We live in an age of big data, where the platforms and devices we use to help us manage our social networks, indeed our entire lives, are talking to each other more and more.

A broken mirror

 

When it works, it’s brilliant. When it doesn’t, our lives can be affected in ways we can’t even imagine, often for the worse. Take Lacie from Black Mirror: Nosedive (2016). She’s just a young woman trying to navigate modern life, but in the dystopian future imagined by Charlie Brooker it’s your personal popularity score that determines your life chances. People rate each other on every social interaction and wear special augmented reality contact lenses that tell them who’s worth knowing and who isn’t.

Lacie’s life starts going off the rails as she makes desperate attempt after attempt to get her score up to a 4.5 to land her dream home. Should we let technology get out of hand like that? Do we even have the power to influence what technologies we live with and how they are used? Should we develop a code of ethics for technology?

**SHORT EXERCISE**
Write out the part of the big-data text that begins with the words "We live in an" and ends after the words "and who isn’t.".

**INFORMATION PROVIDED**
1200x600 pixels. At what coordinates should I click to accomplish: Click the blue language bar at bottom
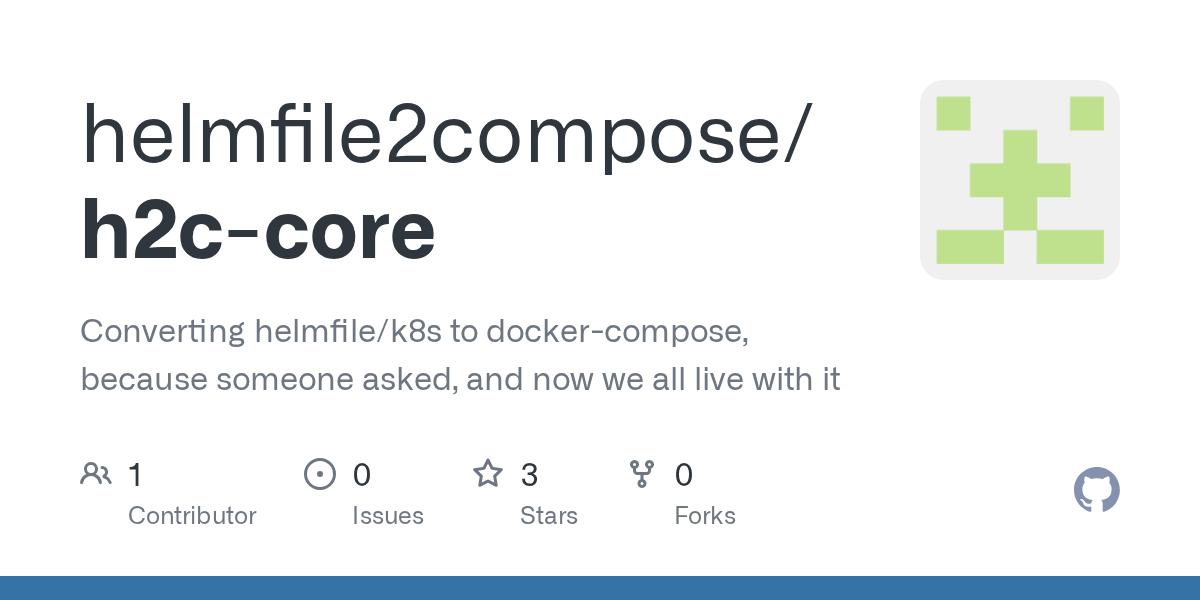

**RESPONSE TO THE EXERCISE**
We live in an age of big data, where the platforms and devices we use to help us manage our social networks, indeed our entire lives, are talking to each other more and more.

A broken mirror

 

When it works, it’s brilliant. When it doesn’t, our lives can be affected in ways we can’t even imagine, often for the worse. Take Lacie from Black Mirror: Nosedive (2016). She’s just a young woman trying to navigate modern life, but in the dystopian future imagined by Charlie Brooker it’s your personal popularity score that determines your life chances. People rate each other on every social interaction and wear special augmented reality contact lenses that tell them who’s worth knowing and who isn’t.